For the implementations where T
is ComplexType
and Marshal
therefore cannot be used, ProtoBuf
and MessagePack
are the clear winners with very comparable performance characteristics, both using about 3% of the time used by BinaryFormatter
.
It is also worth noting that BinaryFormatter
is not only the slowest method, but also by far uses the most memory.
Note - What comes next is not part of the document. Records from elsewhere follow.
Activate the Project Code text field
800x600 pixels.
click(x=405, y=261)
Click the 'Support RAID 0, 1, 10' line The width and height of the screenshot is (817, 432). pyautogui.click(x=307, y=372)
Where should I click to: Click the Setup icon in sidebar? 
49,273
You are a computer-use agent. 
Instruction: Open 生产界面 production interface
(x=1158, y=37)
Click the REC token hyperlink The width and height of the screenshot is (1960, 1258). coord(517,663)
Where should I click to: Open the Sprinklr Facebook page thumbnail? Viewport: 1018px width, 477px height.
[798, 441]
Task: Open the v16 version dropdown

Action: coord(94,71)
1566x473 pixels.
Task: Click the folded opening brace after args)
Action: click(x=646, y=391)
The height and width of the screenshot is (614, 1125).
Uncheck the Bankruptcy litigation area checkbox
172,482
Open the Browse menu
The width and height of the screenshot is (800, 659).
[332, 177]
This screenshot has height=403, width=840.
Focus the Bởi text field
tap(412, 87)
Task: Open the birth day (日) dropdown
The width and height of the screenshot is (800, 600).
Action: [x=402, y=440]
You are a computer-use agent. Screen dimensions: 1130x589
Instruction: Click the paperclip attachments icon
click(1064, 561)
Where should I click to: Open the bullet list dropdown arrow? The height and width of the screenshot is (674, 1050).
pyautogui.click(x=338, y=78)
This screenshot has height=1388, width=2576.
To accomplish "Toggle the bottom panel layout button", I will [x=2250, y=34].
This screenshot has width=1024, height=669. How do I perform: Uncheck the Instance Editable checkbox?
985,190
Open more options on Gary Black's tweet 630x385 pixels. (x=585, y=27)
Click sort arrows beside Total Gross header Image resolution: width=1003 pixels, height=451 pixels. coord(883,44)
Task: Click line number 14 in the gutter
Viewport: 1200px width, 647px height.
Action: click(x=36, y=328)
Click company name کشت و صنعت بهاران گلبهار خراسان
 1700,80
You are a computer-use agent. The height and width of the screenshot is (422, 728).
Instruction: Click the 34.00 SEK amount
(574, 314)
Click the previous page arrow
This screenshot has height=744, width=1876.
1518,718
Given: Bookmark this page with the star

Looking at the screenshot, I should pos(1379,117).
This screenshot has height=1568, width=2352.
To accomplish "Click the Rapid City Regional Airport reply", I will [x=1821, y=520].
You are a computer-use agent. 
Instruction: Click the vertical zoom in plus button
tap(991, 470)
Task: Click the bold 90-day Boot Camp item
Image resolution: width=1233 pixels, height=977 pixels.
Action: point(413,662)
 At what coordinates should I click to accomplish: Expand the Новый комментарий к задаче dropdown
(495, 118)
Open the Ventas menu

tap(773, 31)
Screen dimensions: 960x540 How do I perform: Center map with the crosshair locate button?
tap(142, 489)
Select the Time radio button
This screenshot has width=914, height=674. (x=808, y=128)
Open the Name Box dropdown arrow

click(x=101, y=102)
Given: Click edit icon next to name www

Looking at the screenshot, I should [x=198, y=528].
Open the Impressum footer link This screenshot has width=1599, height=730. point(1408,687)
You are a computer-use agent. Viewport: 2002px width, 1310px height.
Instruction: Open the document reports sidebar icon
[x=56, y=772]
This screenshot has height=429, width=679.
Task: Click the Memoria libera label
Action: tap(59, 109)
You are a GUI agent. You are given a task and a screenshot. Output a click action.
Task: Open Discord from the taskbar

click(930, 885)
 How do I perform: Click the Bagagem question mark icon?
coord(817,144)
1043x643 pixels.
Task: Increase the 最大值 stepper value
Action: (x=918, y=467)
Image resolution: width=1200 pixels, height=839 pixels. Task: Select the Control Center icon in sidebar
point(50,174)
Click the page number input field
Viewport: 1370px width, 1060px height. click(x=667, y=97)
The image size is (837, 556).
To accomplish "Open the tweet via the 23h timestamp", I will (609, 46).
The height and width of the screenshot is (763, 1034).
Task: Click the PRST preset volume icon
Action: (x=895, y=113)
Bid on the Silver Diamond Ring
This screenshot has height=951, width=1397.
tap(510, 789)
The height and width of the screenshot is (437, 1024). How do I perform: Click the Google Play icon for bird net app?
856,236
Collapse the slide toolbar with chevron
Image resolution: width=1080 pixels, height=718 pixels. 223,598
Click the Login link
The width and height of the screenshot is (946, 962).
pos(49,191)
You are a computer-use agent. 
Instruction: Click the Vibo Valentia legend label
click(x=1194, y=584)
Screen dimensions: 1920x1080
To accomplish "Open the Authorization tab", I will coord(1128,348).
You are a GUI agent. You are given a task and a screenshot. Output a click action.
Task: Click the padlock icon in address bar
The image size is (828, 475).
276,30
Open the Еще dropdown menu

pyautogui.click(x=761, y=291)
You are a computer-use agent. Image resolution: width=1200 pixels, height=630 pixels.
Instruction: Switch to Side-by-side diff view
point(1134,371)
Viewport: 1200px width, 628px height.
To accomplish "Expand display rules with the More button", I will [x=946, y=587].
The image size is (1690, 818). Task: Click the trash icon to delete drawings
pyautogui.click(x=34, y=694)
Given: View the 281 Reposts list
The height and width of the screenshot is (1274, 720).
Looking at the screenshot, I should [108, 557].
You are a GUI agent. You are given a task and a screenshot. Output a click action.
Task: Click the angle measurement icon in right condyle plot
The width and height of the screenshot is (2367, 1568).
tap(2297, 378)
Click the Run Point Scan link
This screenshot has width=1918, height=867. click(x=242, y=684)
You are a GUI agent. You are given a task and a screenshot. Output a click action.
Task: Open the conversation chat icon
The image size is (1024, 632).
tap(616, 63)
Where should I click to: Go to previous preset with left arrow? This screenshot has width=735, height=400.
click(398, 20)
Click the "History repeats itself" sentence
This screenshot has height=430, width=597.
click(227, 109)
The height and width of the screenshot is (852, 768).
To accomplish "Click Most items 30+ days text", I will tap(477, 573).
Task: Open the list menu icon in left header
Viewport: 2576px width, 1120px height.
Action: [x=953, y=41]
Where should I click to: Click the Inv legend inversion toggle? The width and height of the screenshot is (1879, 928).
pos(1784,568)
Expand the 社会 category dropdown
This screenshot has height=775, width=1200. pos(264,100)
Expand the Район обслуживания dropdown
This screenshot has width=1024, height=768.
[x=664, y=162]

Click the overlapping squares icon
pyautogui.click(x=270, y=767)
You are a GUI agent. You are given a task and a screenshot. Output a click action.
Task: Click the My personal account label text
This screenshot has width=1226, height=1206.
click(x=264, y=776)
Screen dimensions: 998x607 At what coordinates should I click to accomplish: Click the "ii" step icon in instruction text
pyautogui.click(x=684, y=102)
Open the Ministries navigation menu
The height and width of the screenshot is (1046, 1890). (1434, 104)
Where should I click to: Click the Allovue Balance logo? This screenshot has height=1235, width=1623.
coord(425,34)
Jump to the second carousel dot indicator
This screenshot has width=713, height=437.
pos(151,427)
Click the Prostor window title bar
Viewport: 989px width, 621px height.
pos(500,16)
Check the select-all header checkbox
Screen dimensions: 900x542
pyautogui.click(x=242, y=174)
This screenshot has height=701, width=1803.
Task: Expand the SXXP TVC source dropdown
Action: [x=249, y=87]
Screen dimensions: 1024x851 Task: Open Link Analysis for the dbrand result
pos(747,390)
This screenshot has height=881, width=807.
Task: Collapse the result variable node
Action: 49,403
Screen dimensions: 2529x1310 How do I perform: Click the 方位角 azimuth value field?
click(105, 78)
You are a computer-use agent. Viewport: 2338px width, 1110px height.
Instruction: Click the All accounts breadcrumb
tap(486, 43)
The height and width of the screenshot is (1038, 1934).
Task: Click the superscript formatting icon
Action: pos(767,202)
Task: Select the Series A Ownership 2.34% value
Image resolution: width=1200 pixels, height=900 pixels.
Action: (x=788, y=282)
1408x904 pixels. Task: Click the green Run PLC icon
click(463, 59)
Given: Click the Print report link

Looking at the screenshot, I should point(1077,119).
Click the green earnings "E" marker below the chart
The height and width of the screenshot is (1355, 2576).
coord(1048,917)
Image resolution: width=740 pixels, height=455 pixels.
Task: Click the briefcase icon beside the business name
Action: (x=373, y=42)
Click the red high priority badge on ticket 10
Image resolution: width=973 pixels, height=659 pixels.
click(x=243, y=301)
So - when you need to serialize an object to bytes, how should you do it? The overall answer seems to be "anything but BinaryFormatter
".
If you need to serialize string
s only, you should go with copying the string
s directly from memory using Marshal
. Otherwise, you should use protobuf-net or MessagePack.